- INSTRUCTIONS TO FOLLOW: The output should consist solely of the line containing "Gesundheit und (448, 1645)" and the lines that follow it through the end of the data below.

··· EXERCISE DATA ···

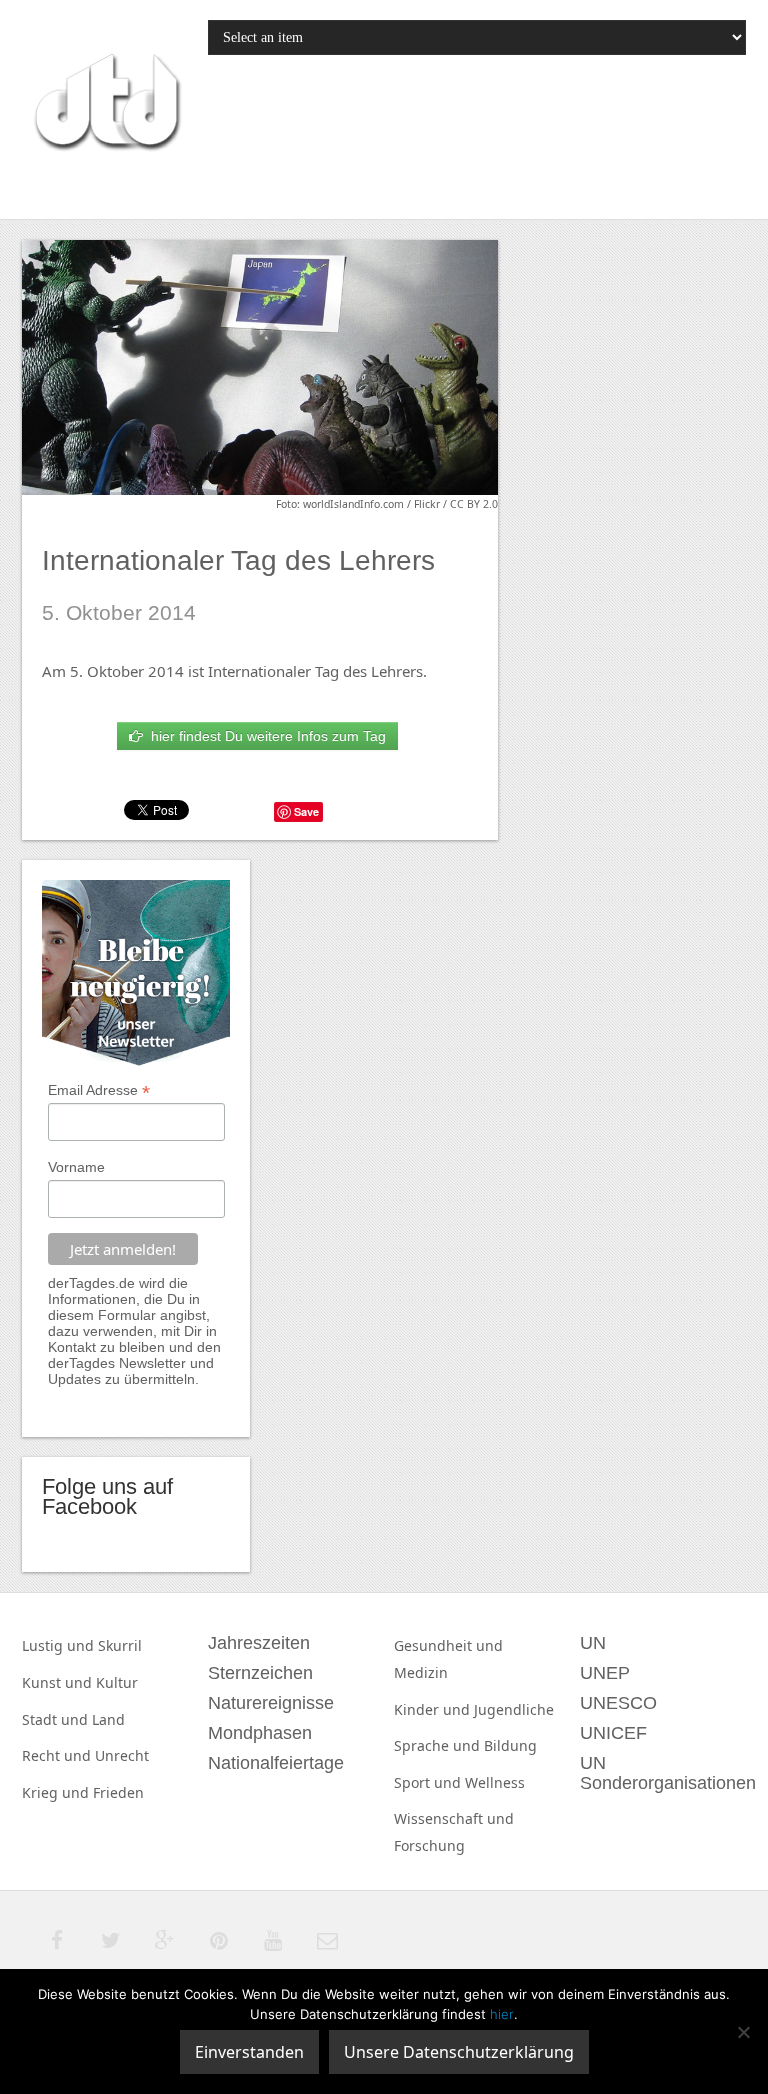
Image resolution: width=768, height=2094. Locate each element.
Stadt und (57, 1719)
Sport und (429, 1782)
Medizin (421, 1672)
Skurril (120, 1645)
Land (108, 1719)
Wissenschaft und (454, 1818)
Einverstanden (249, 2052)
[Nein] (743, 2032)
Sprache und (439, 1745)
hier (502, 2014)
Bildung (510, 1745)
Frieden (118, 1792)
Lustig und (60, 1645)
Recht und (58, 1755)
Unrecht (122, 1755)
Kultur (117, 1682)
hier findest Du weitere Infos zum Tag (264, 736)
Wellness (495, 1782)
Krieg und (57, 1792)
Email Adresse (99, 1090)
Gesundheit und (448, 1645)
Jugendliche (514, 1709)
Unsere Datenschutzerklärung (459, 2052)
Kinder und (434, 1709)
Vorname (76, 1167)
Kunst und (59, 1682)
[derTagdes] (105, 105)
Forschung (429, 1845)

···

- RESPONSE TO THIS EXERCISE:
Gesundheit und (448, 1645)
Jugendliche (514, 1709)
Unsere Datenschutzerklärung (459, 2052)
Kinder und (434, 1709)
Vorname (76, 1167)
Kunst und (59, 1682)
[derTagdes] (105, 105)
Forschung (429, 1845)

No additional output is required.